Deleting Unnecessary Image Files in Lume
Hello, I'm Munou.
I originally migrated from WordPress, and I perform webp conversion during the build process using a shell script I created myself.
In that case, the image files before conversion become unnecessary, and if I try to upload them while editing articles in LumeCMS, it tries to load all image files, which slows things down.
This might be improved in a future update of LumeCMS itself, but these unnecessary image files are not needed in the first place, so I want to delete them.
How Many Files Are Different?
Let's actually look at the difference between the image files present in the tags of the built HTML files and the images in the source directory.

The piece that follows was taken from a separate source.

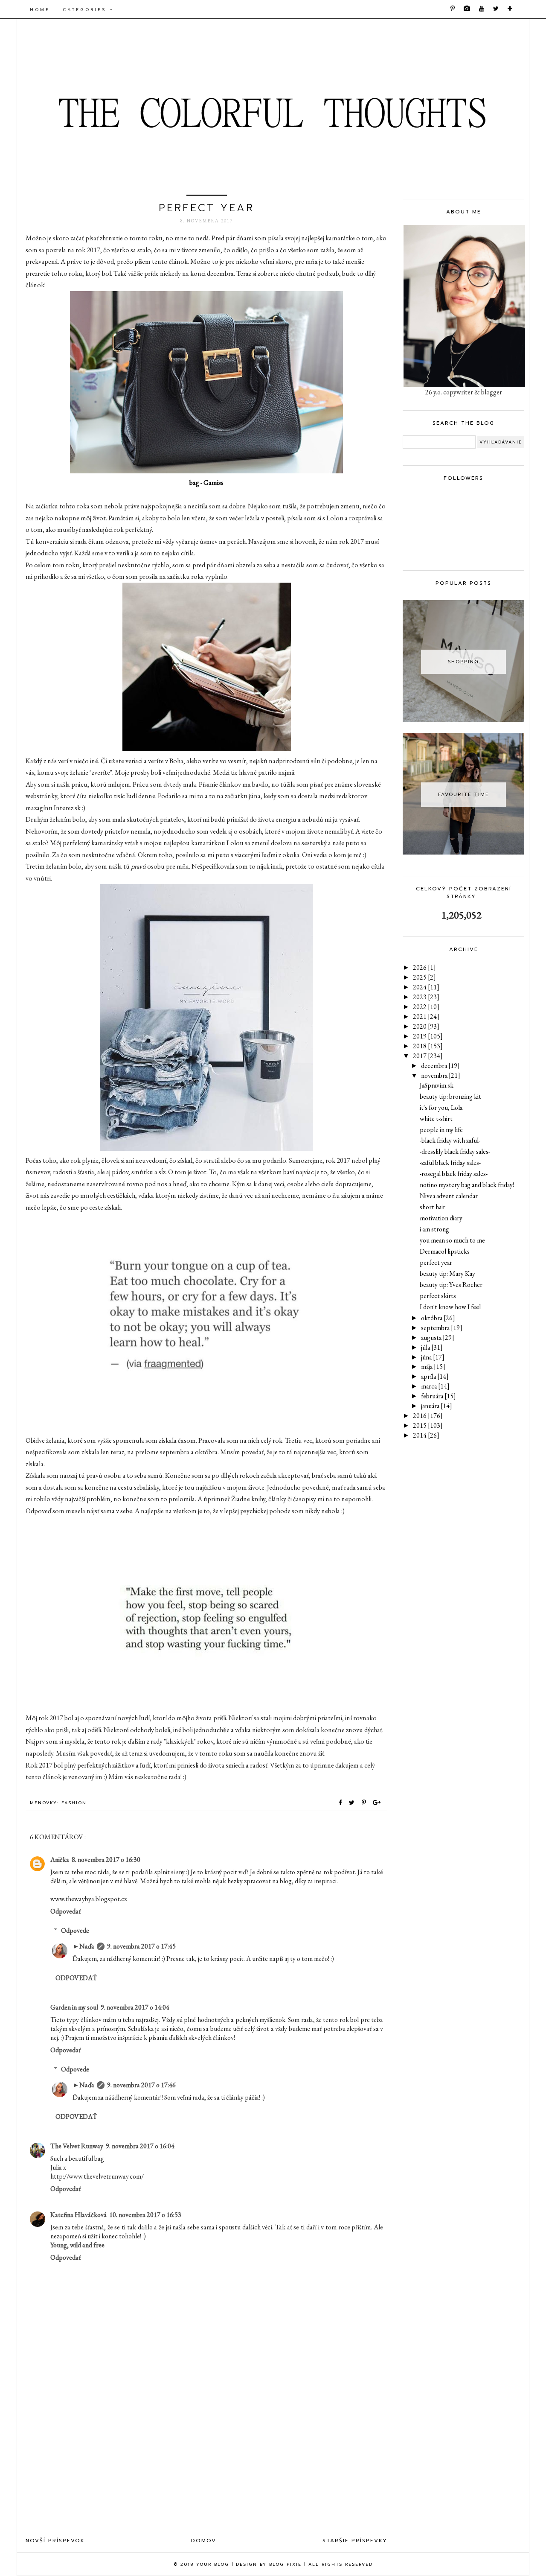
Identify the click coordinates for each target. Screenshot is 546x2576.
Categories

Image files actually used after build
$ cd Lumeのビルド後のディレクトリ(htmlファイルが存在してればOK)
$ grep -r "src" 2>/dev/null | sed "s/\"/\n/g"| grep -E "uploads.*(webp|png|jpg|jpeg|svg|gif)" | grep -oP "\/uploads.*" | sort -u | wc -l
649
Just in case, I also visually grepped with grep -vE to check for any omissions.
And so, the actual number of image files used on this site was 649 files.
Since the built html files are output as a single line, I added newlines at double quote delimiters to make them easier to grep, then extracted image files using extended regular expressions, and finally formatted them.
Image files existing before build
$ cd ビルド前の画像アップロードフォルダ
$ ls | wc -l
1913
Wow, there are 1264 image files that are actually not being used!
※If you want to do it properly, use find.
Actually Deleting
So, I used grep and xargs to display this difference.
$ cat rmpic.sh
#!/bin/bash
set -x
RM_PICDIR="/var/www/html/soulmining/src/uploads"
USE_SRCDIR="/var/www/html/soulmining/site"
cd $USE_SRCDIR || exit 2
USEPIC=$(grep -r "src" 2>/dev/null | sed "s/\"/\n/g"| grep -E "uploads.*(webp|png|jpg|jpeg|svg|gif)" | grep -oP "\/uploads.*" | sort -u | awk -F/ '{print $3}')
cd $RM_PICDIR || exit 2
find -type f | awk -F/ '{print $2}' | grep -vFf <(echo "$USEPIC") | xargs -I {} -r echo "Junk file: {}"
echo "Done"
set +x
Since I'm always nervous when using the find command, if it can't move to the directory I want to delete from, it returns exit code 2 and terminates.
With this, I visually grepped the unused files that were echoed again, and then roughly checked them in the actual post-build directory with grep -r "file" to confirm they were not in use, and then edited and executed as follows.
I changed it to xargs -I {} -r rm {} and removed the debug mode.
#!/bin/bash
RM_PICDIR="/var/www/html/soulmining/src/uploads"
USE_SRCDIR="/var/www/html/soulmining/site"
cd $USE_SRCDIR || exit 2
USEPIC=$(grep -r "src" 2>/dev/null | sed "s/\"/\n/g"| grep -E "uploads.*(webp|png|jpg|jpeg|svg|gif)" | grep -oP "\/uploads.*" | awk -F/ '{print $3}')
cd $RM_PICDIR || exit 2
find -type f | awk -F/ '{print $2}' | grep -vFf <(echo "$USEPIC") | xargs -I {} -r rm {}
echo "Done"
Since it's managed with git, it's easy to revert from git reset --hard コミットハッシュ値 and it's also backed up to a USB drive on my home server, so I'll execute it (nervously)
$ ./rmpic.sh
Done
Success!
So, I've added this to be executed in my build script as well.
See you again.
Best regards.